This was a question which puzzled me when I first found out about it, but now that I understand all the history behind it, it makes perfect sense.
The IBM PC (5150) was originally designed output to an NTSC television in mind - hence the 4.77MHz clock speed (4/3 the NTSC color carrier frequency - allowing the video output and CPU clock to share a crystal). It was thought that home users would generally hook their PCs up the TV rather than having a separate, expensive, monitor. Another major limiting factor in the design of the CGA was the price of video memory - the 16Kb on the card would have been fairly expensive at the time (it was as much as the amount of main memory in the entry level PC). TV resolution is 912x262 at CGA 2-colour pixel sizes in non-interlaced mode, but TVs (especially CRTs) don't show all of the image - some of those scanlines and pixels are devoted to sync signals and others are cropped out because they would be distorted due to the difficulties of approximating high frequency sawtooth waves with high-voltage analog circuitry. So 320x200 4-colour and 640x200 2-colour packed pixel modes were chosen because they were a good fit for both 16Kb of memory and TV resolutions.

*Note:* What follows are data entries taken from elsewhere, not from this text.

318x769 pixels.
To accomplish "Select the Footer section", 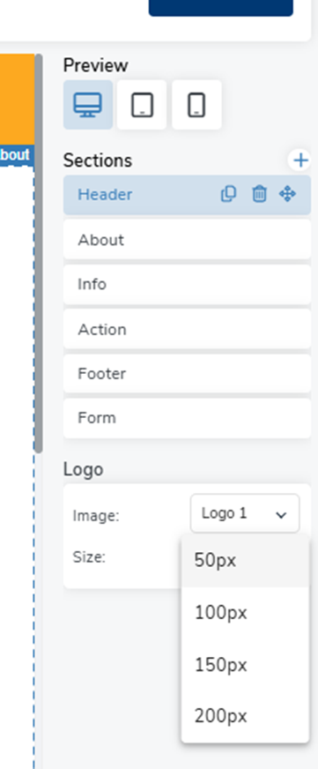I will [187, 374].

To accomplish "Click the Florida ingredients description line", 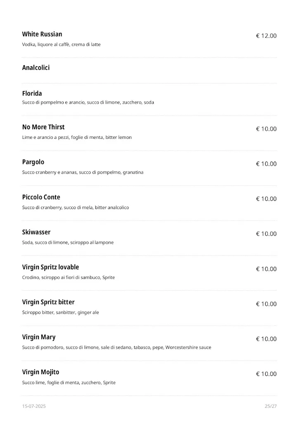I will (88, 102).
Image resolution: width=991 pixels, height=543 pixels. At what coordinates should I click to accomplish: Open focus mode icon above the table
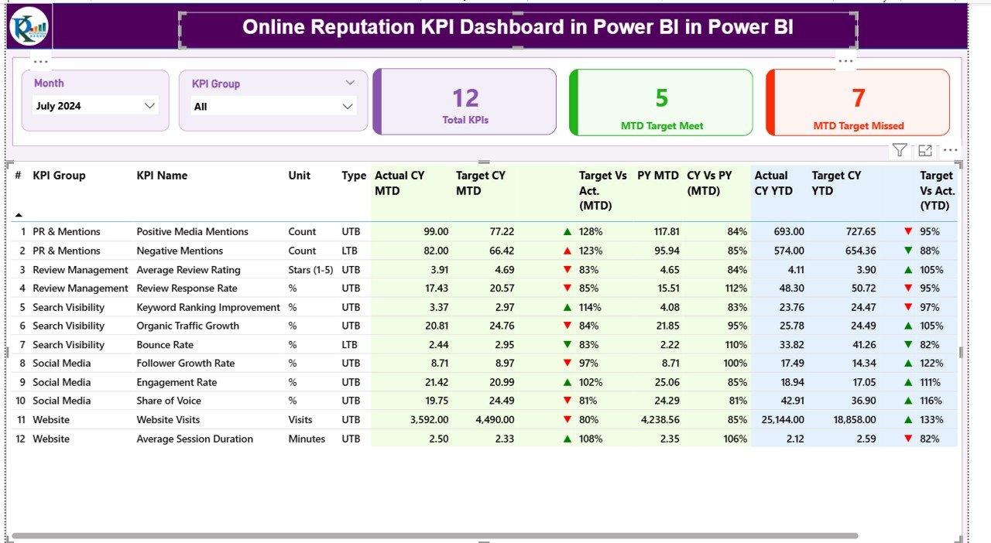click(x=924, y=150)

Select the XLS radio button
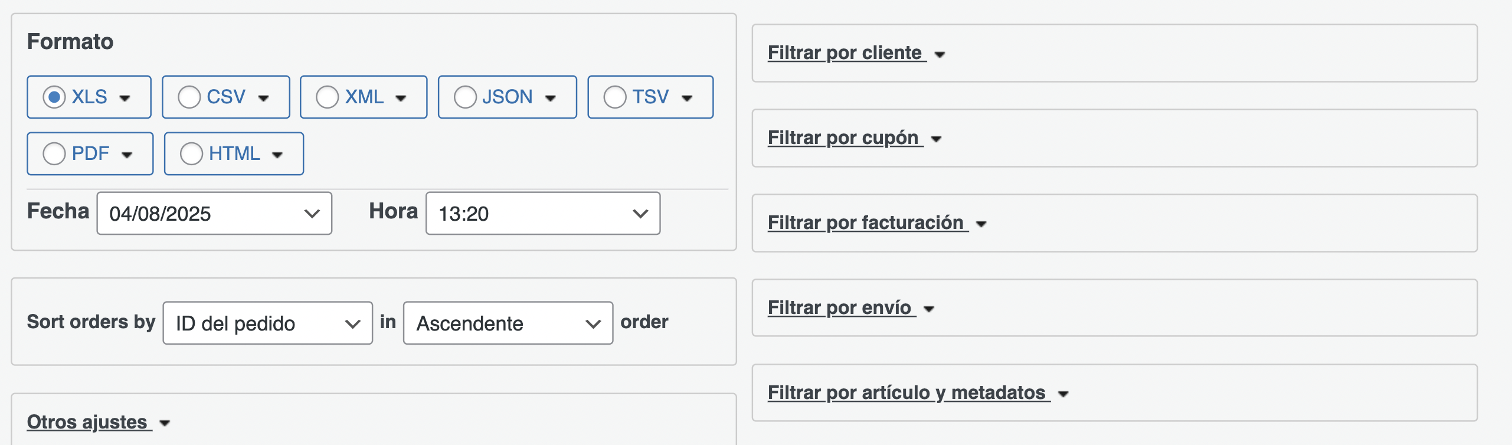(x=54, y=97)

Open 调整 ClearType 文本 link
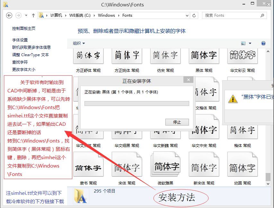tap(31, 55)
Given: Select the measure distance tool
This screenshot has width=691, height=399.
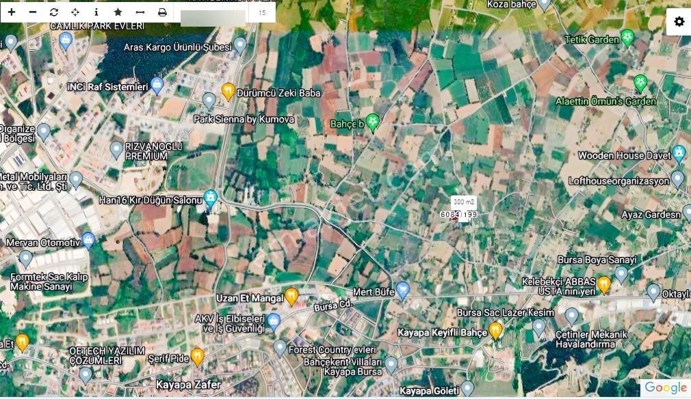Looking at the screenshot, I should [x=140, y=12].
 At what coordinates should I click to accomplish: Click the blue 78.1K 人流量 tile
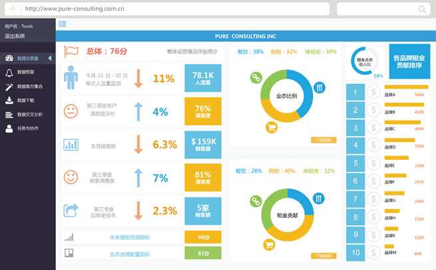(x=202, y=78)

That system did work quite well for many home users - lots of CGA games have 16-colour composite output modes. But it wasn't so good for business users. These users tended not to care so much about colour but did care about having lots of columns of text - 80 was a common standard for interfacing with mainframes and for printed documents. But 80-column text on a TV or composite monitor is almost completely illegible, especially for colour images - alternating columns of black and white pixels in a mode with 320 pixels horizontally gets turned into a solid colour by NTSC. So for business users, IBM developed a completely separate video standard - MDA. This was a much simpler monochrome text device with 4Kb of memory - enough for 80 columns by 25 rows of text. To display high quality text, IBM decided on a completely different video standard - 370 scanlines (350 active) by 882 pixels (720 active) at 50Hz, yielding a 9x14 pixel grid for high-fidelity (for the time) character rendering. In terms of timings, the character clock is similar (but not identical) to that of the CGA 80-column text mode (presumably 16.257MHz crystals were the closest they could source to a design target of 16.108MHz). To further emphasize the business target of the MDA card, the printer port was built into the same card (a printer would have been de-rigour for a business user but a rare luxury for a home user). Business users would also usually have purchased an IBM 5151 (green-screen monitor designed for use with MDA) and IBM 5152 (printer).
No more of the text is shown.